Monday, February 3, 2014

5 Questions with J. Anderson Coats

I included a review of Ms. J. Anderson Coats' book The Wicked and the Just (Houghton Mifflin Harcourt, 2012) in my "Winter Break Mash-Up" post. (You might want to read that post for questions 2 and 4 to make sense.) She graciously agreed to do an interview on the fascinating topics explored in her book here with me! I hope you enjoy.




HF: How and when did you become interested in medieval Welsh culture?

JAC: When I was in the sixth grade, my gifted enrichment program dida unit on medieval culture. One of the books available for our perusal was Castle by David MacCaulay. (If you’ve never read it, Castle is a slice-of-life tour through a fictional castle in Wales with the most lovely and detailed illustrations.) This book pulled me so firmly into the medieval world that I don’t think I’ve ever really left. Castle made the middle ages feel familiar, approachable and real. I went straight to my library and systematically checked out every book on medieval Wales, then the middle ages in general. When I’d read them all, I started harvesting titles from bibliographies and bugging my mother to get books for me on inter-library loan. I became the kind of unbalanced teenager who had research interests instead of boyfriends or, y’know, a life.

HF: When writing your book, did you sympathize more with one character than the other? (Cecily or Gwenhwyfar)

JAC: Cecily certainly has problems, but many of them are first-world problems and often of her own making. Gwenhwyfar’s problems are more immediate and visceral and dumped in her lap, but her fierce and uncompromising attitude complicates her ability to deal with her situation productively. Authors can’t afford to cuddle their characters too close. It’s when you put them through the wringer that they start doing interesting stuff.

HF: Did you ever consider writing non-fiction instead of historical fiction on this subject? If so, what made you choose historical fiction?

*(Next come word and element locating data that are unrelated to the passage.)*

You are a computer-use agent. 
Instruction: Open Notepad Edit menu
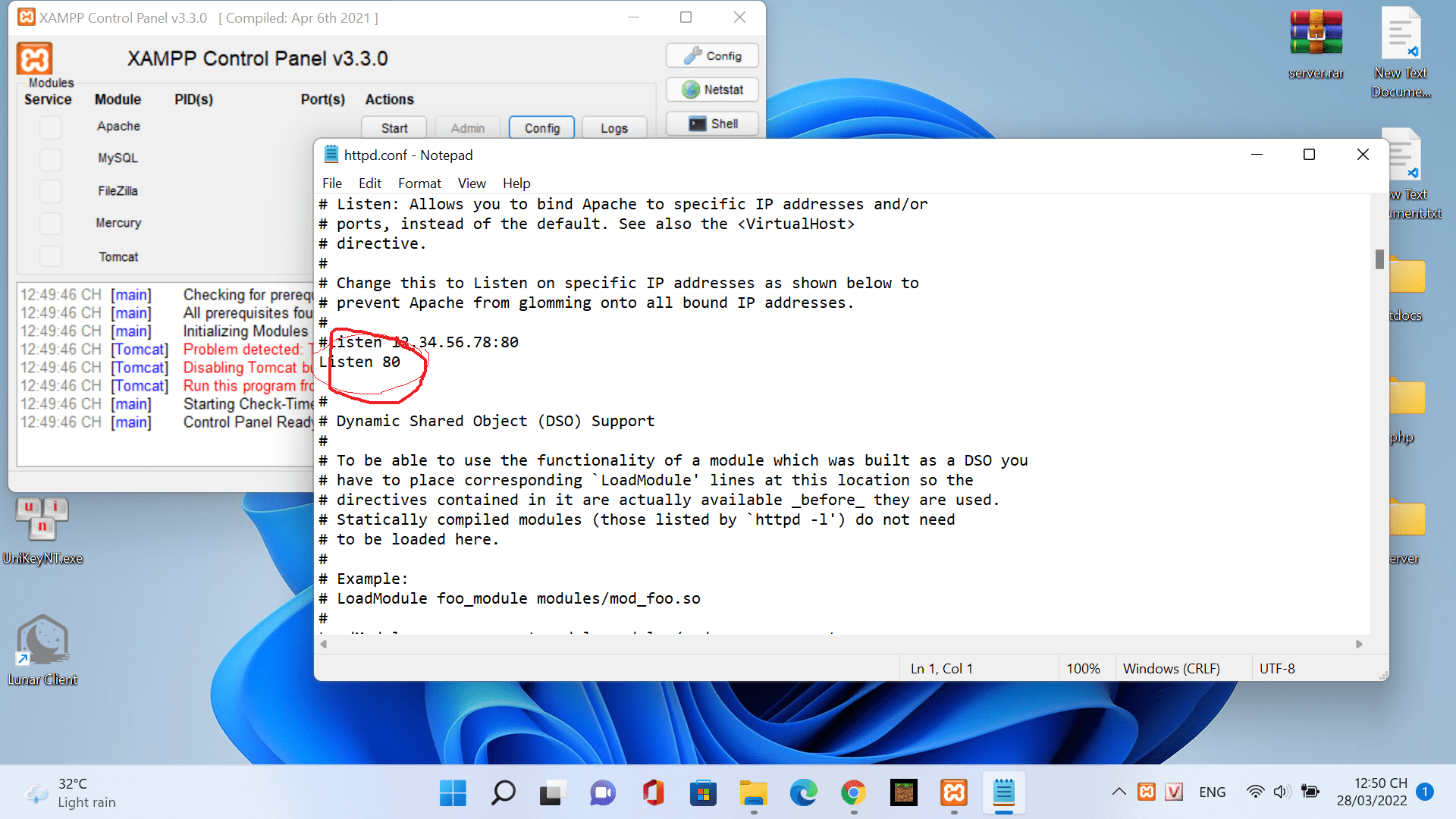[369, 184]
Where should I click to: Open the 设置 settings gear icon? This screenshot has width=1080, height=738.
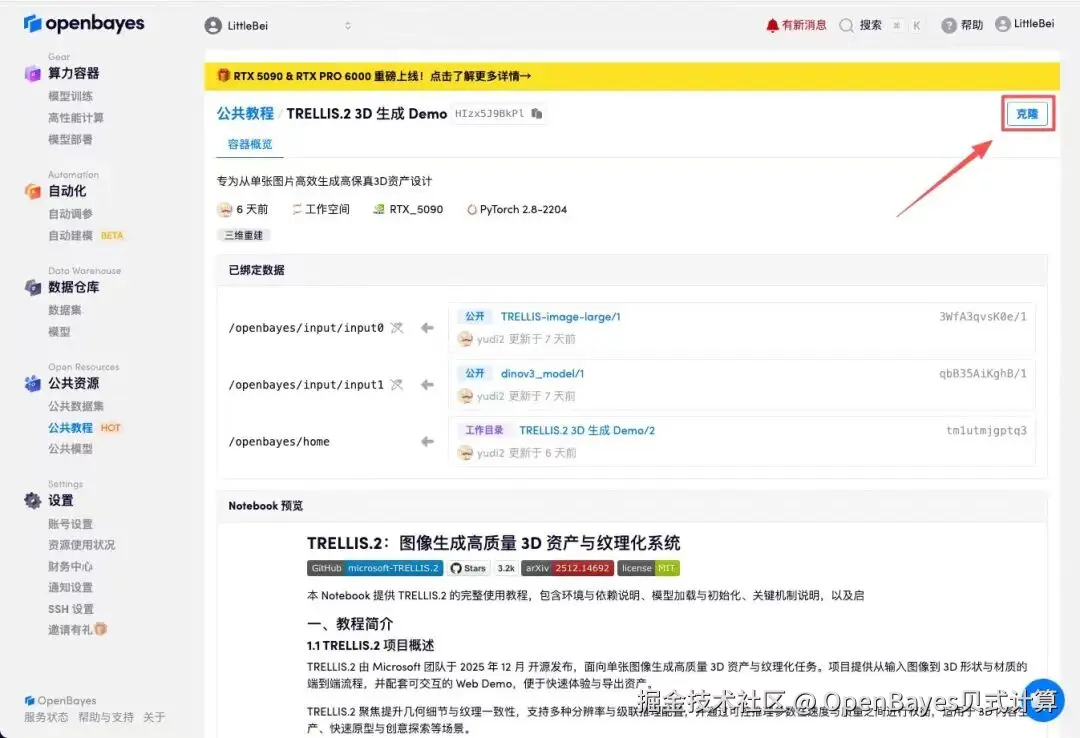[34, 502]
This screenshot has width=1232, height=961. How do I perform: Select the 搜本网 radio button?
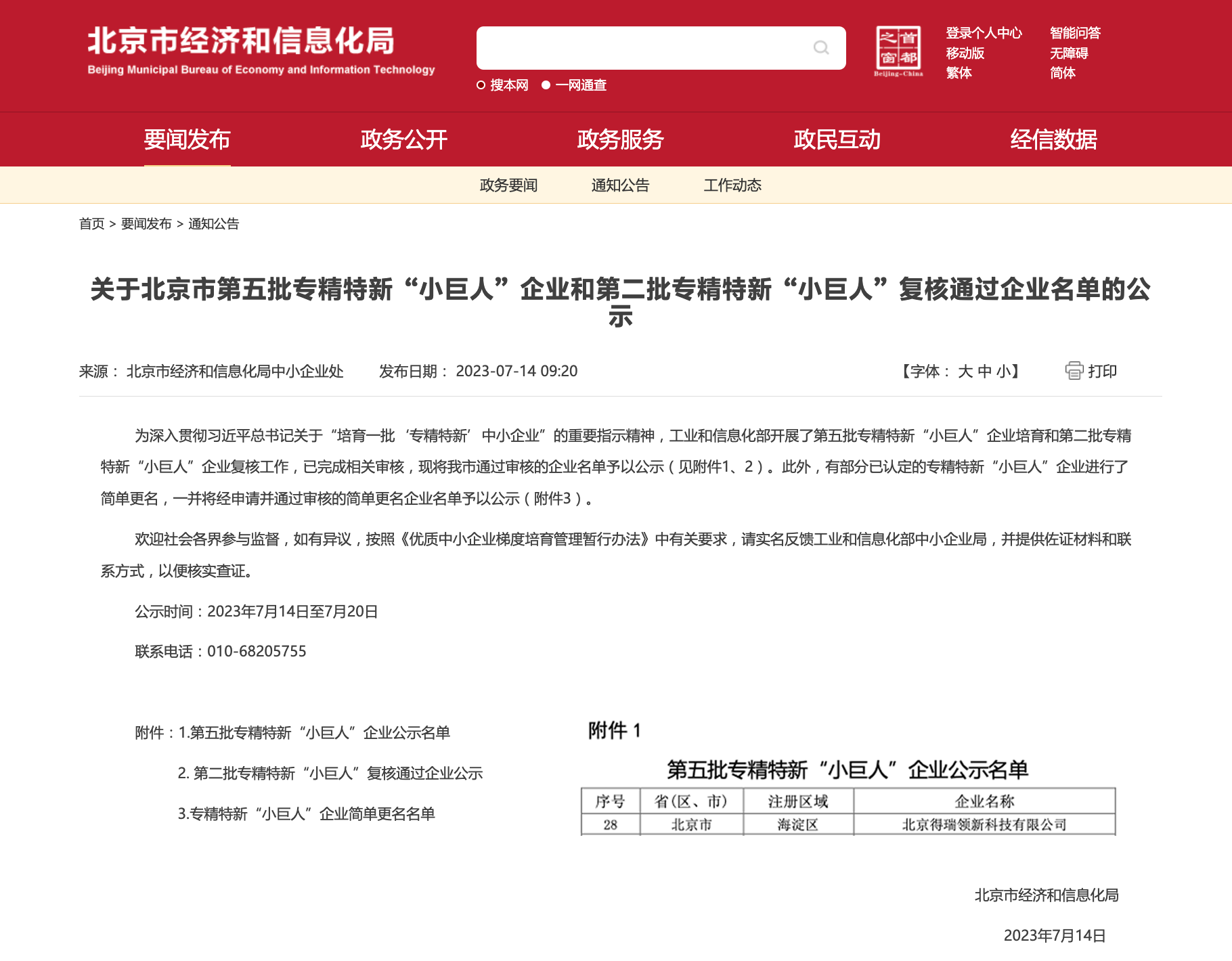[481, 85]
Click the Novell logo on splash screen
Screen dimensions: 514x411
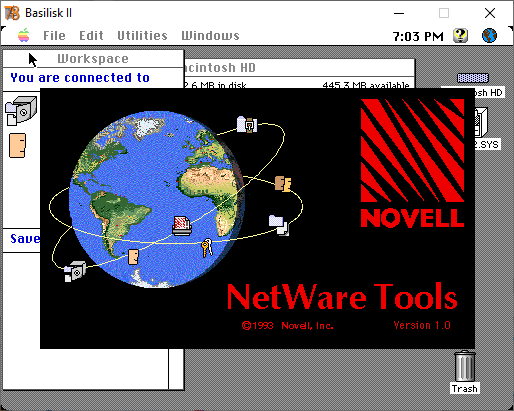(412, 163)
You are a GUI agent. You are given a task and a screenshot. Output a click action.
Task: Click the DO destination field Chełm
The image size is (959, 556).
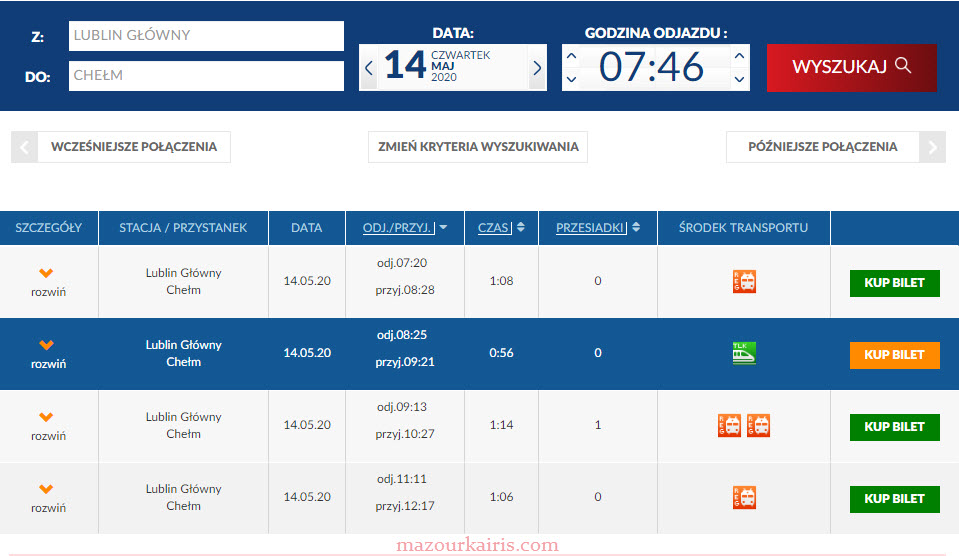[206, 75]
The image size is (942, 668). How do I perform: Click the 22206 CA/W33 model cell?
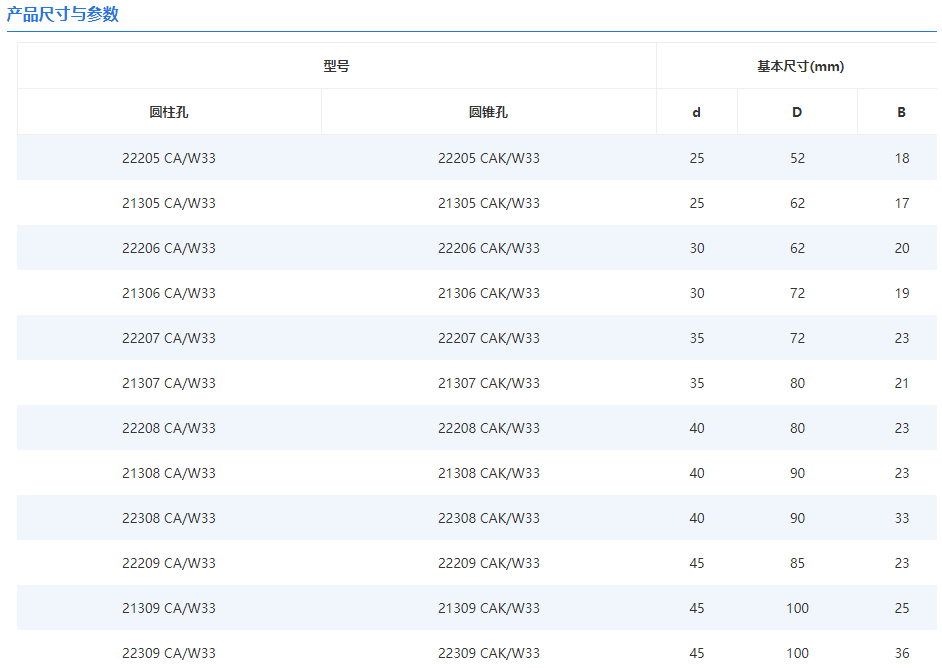point(169,248)
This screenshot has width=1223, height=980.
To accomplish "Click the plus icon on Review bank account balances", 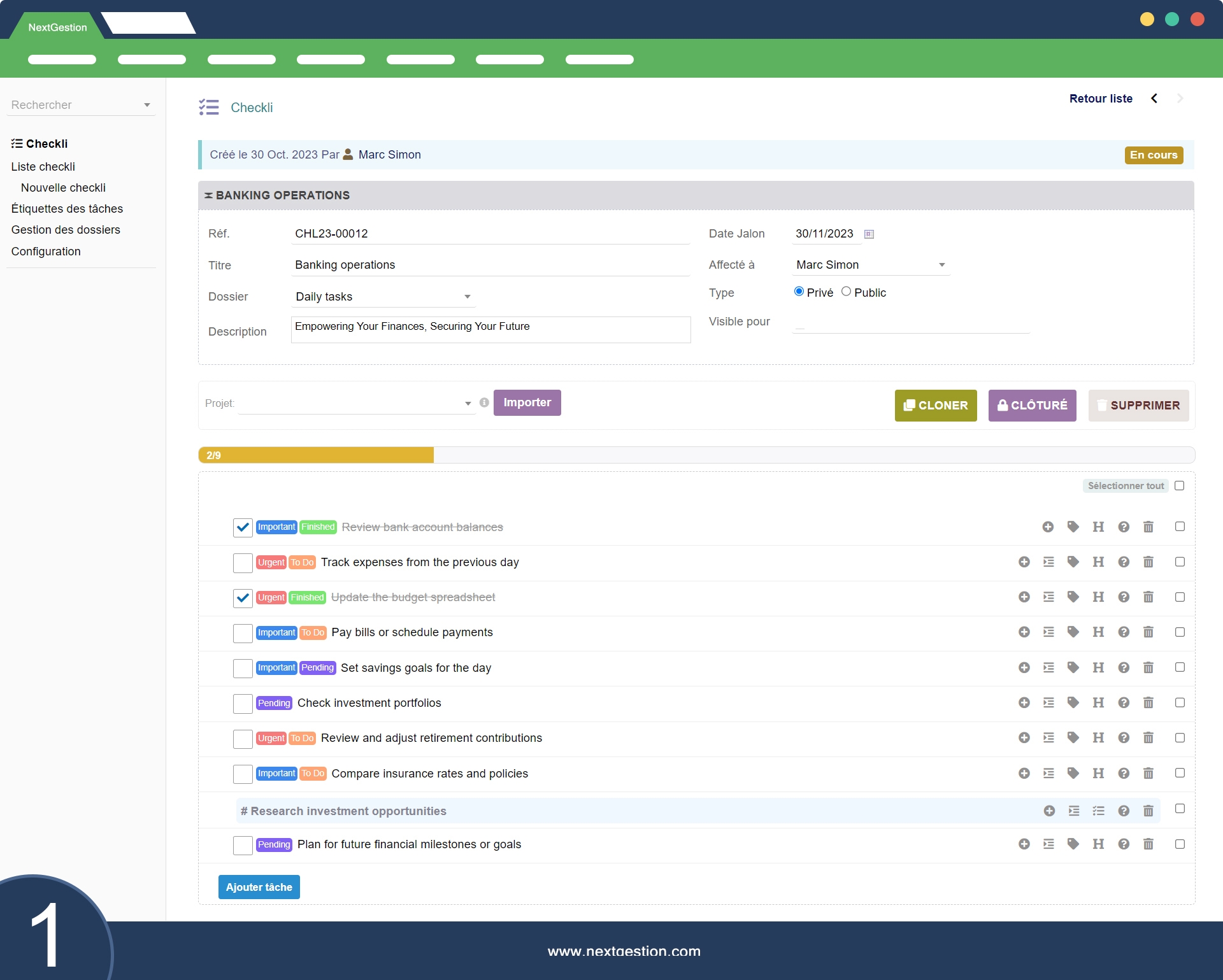I will (1048, 527).
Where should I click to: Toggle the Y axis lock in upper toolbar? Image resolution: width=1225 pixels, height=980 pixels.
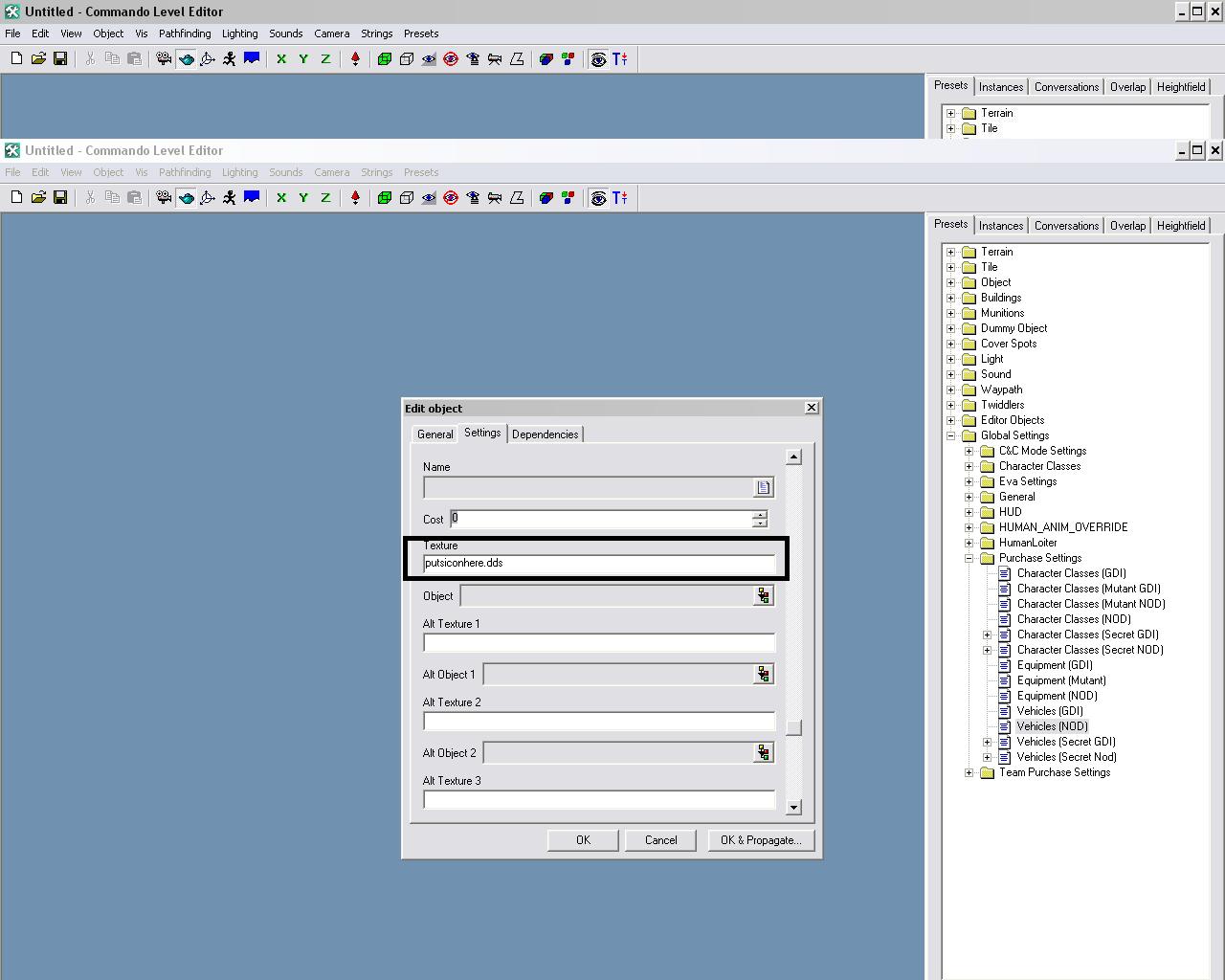tap(303, 59)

JAC: I have a bunch of academic degrees; a few in history, one in library science. I definitely could have written a straight history, but I’m much more interested in the story of early colonial Wales---what was happening on the ground to ordinary people, how they experienced these laws and injustices, how they responded. History happens out in the weeds no matter what the books tell you about kings and battles and Important People.


HF: Your book was written with a dual perspective, alternating by chapter. I noticed that Gwenhwyfar's chapters were a little bit shorter than Cecily's. Was there a reason for this?


JAC: I structured the book so Cecily’s narrative was initially the stronger, dominant one, but toward the end, Gwenhwyfar’s sections grow longer and Cecily’s become shorter. The distance between them is shrinking as the world changes around them.

HF: Do you plan to write more historical fiction, and if so, will you stay on the subject of medieval Wales? If you plan to write something other than historical fiction, will you stay in the YA

genre?

JAC: I definitely plan to keep writing YA, and maybe middle-grade someday. I like historical fiction and I’ll probably write more in the future, but I go where the story goes.